INSTRUCTION – Revise every one of the records below so that each "screenshot" reads "screen capture". Keep everything else unchanged and leave the pictures out of your answer.

INPUT DATA –
*** Begin section ***
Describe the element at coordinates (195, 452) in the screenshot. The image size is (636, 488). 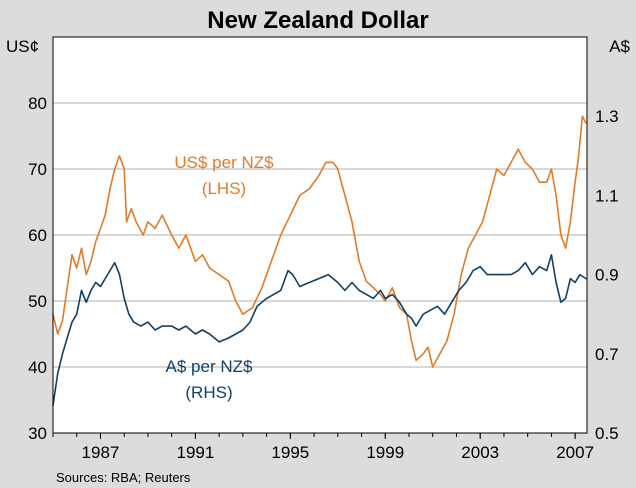
I see `x-tick-label: 1991` at that location.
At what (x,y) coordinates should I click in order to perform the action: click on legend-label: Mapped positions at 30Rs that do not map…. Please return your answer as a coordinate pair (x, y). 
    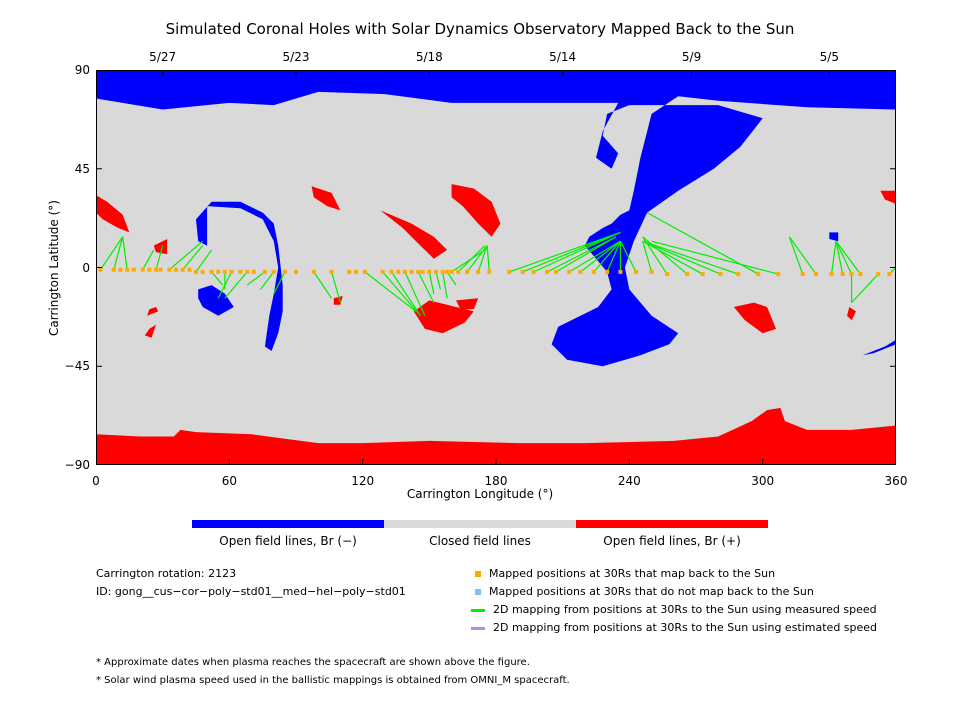
    Looking at the image, I should click on (652, 592).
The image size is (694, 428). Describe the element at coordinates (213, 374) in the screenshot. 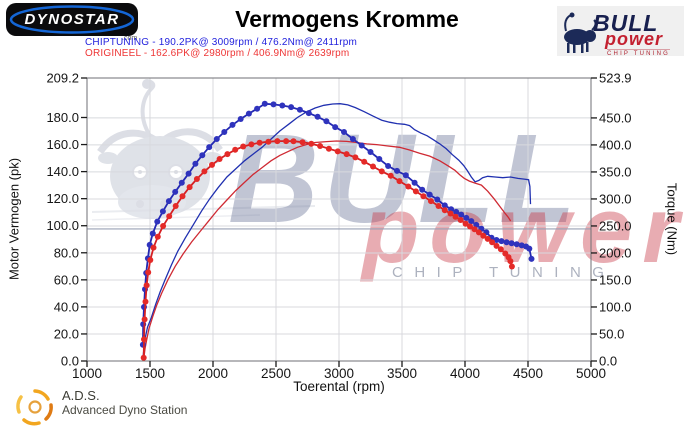

I see `svg-text: 2000` at that location.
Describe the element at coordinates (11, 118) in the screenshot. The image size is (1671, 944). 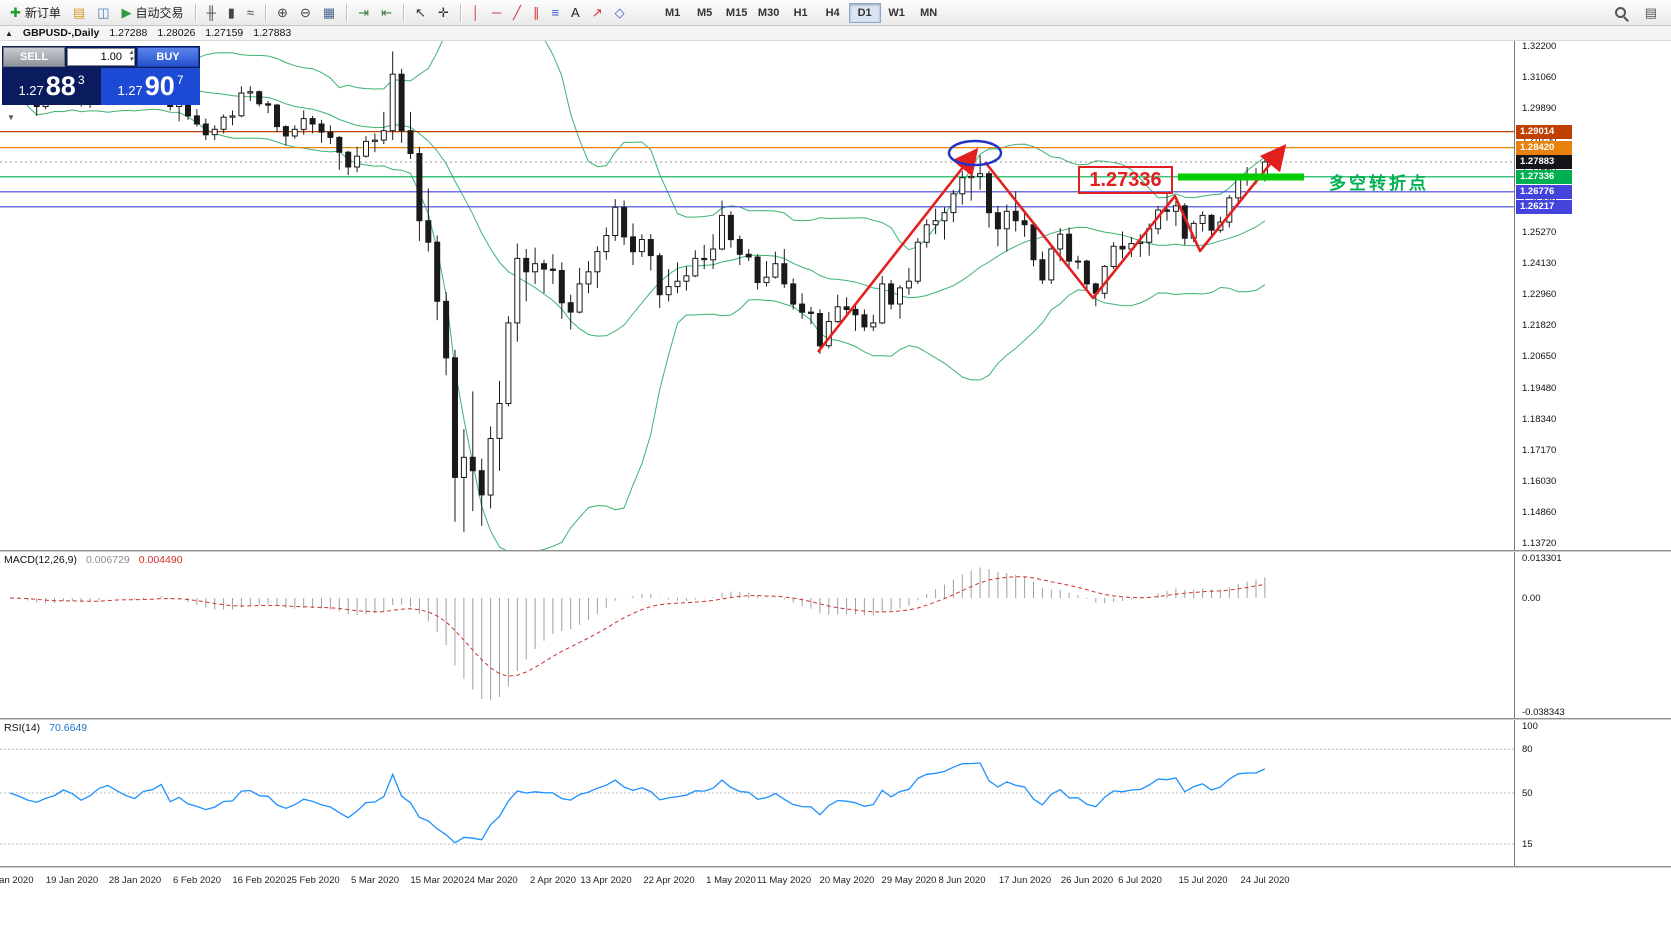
*** End section ***
THE COMPLETED TASK –
Describe the element at coordinates (195, 452) in the screen capture. The image size is (636, 488). 
I see `x-tick-label: 1991` at that location.
At what (x,y) coordinates should I click in order to perform the action: click on legend-label: Mapped positions at 30Rs that do not map…. Please return your answer as a coordinate pair (x, y). 
    Looking at the image, I should click on (652, 592).
The image size is (694, 428). Describe the element at coordinates (213, 374) in the screen capture. 

I see `svg-text: 2000` at that location.
Describe the element at coordinates (11, 118) in the screen capture. The image size is (1671, 944). 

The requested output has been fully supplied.